** DIRECTIONS **
Copy the data from the line with "Task: Select the Color Picker tool" through the end, and raise every coordinate in the answers by 16. Leave the pictures out of your copy.

[Word and element location data]

◆ ◆ ◆ ◆ ◆

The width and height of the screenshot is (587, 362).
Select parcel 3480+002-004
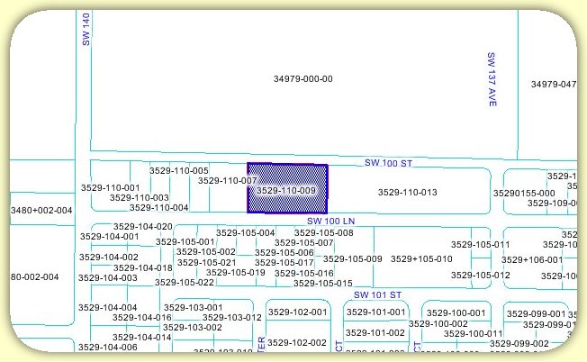[x=40, y=210]
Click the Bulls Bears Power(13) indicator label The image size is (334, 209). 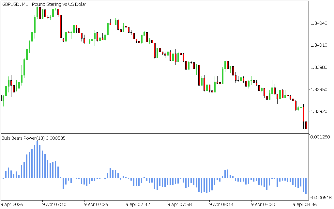click(34, 138)
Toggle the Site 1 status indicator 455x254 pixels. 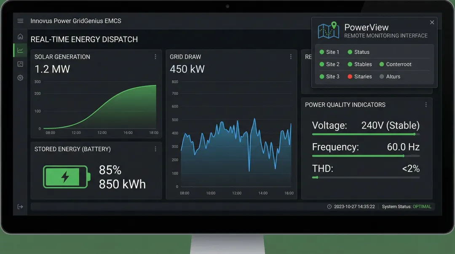[322, 52]
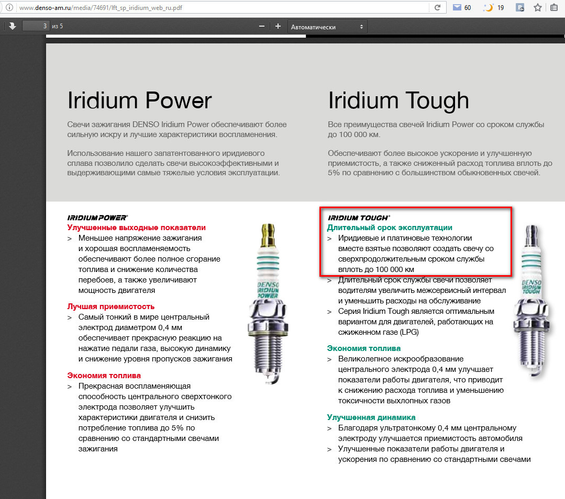Image resolution: width=565 pixels, height=499 pixels.
Task: Click the Iridium Tough heading
Action: click(x=398, y=100)
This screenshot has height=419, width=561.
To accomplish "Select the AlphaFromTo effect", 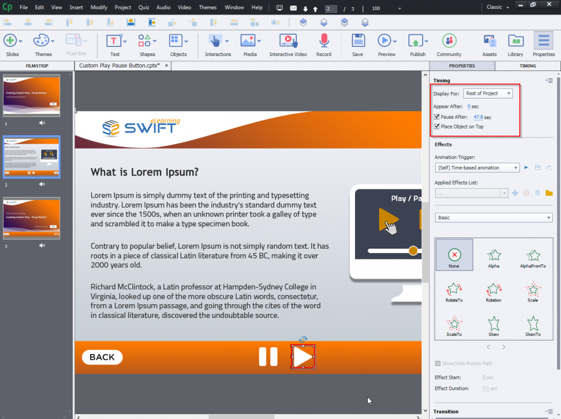I will (533, 256).
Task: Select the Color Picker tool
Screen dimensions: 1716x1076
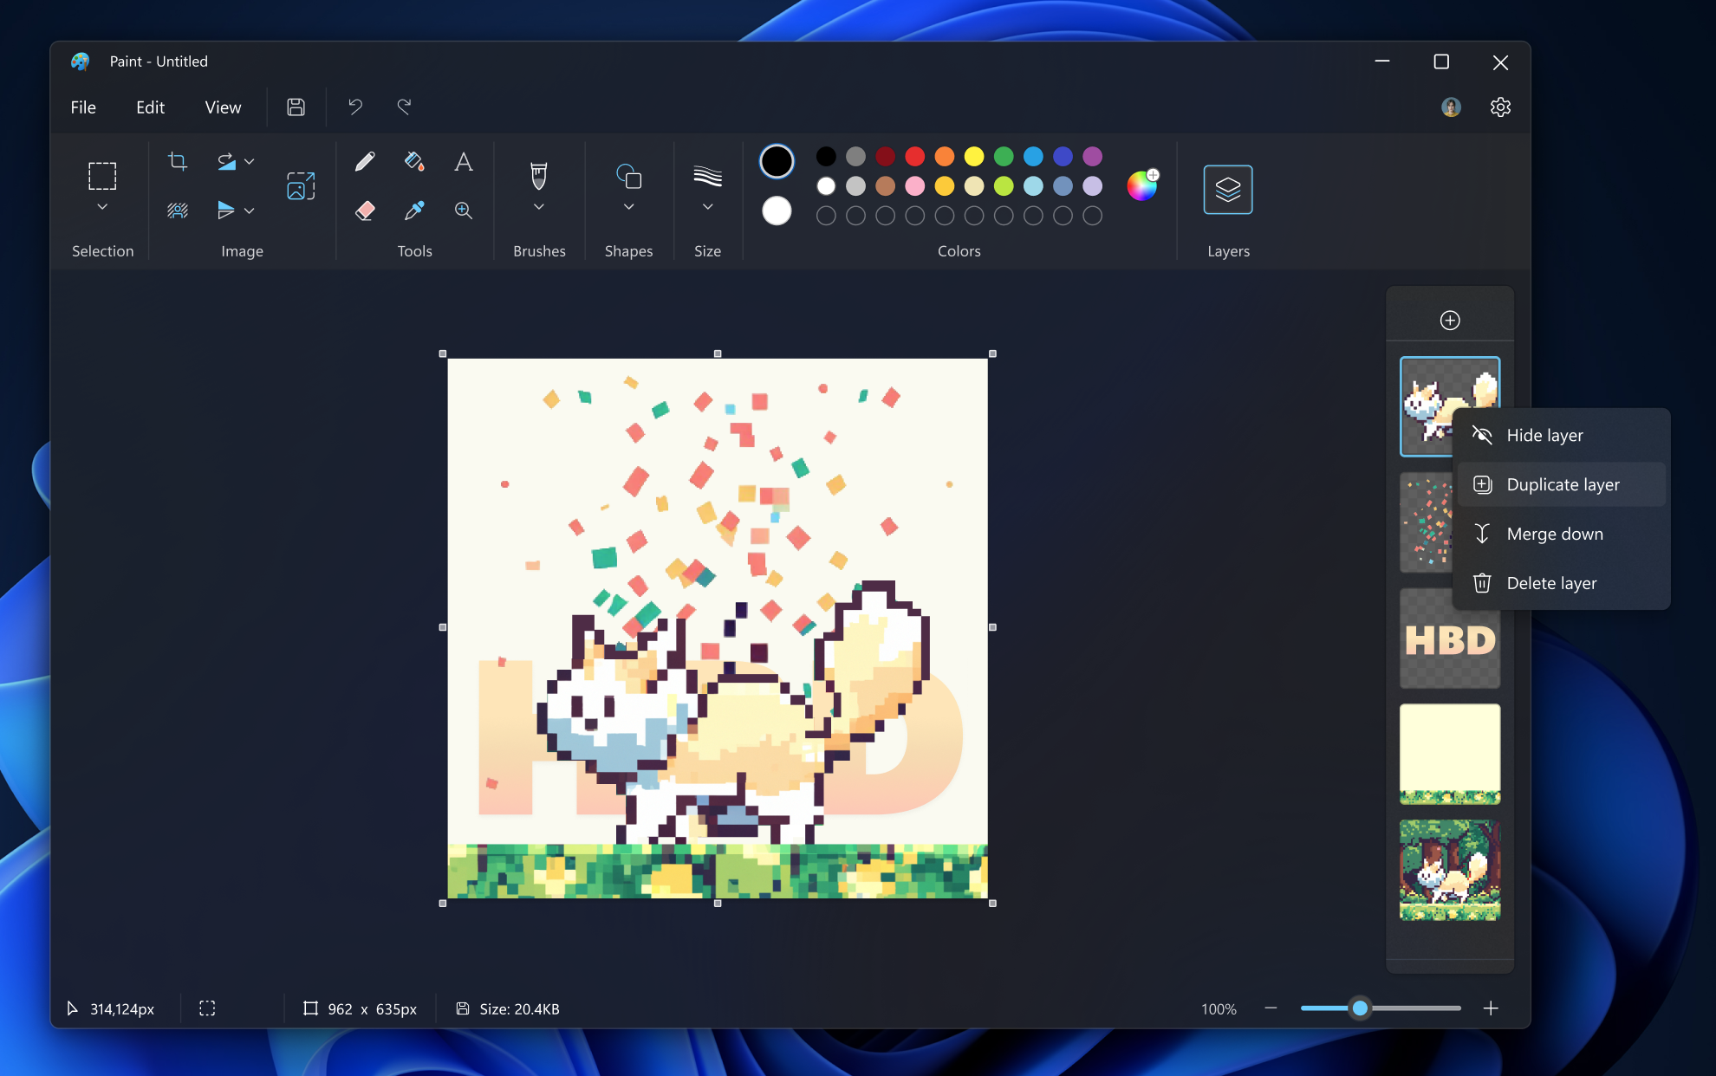Action: point(414,210)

◆ ◆ ◆ ◆ ◆

** THE OUTPUT **
Task: Select the Color Picker tool
Screen dimensions: 1716x1076
Action: point(430,226)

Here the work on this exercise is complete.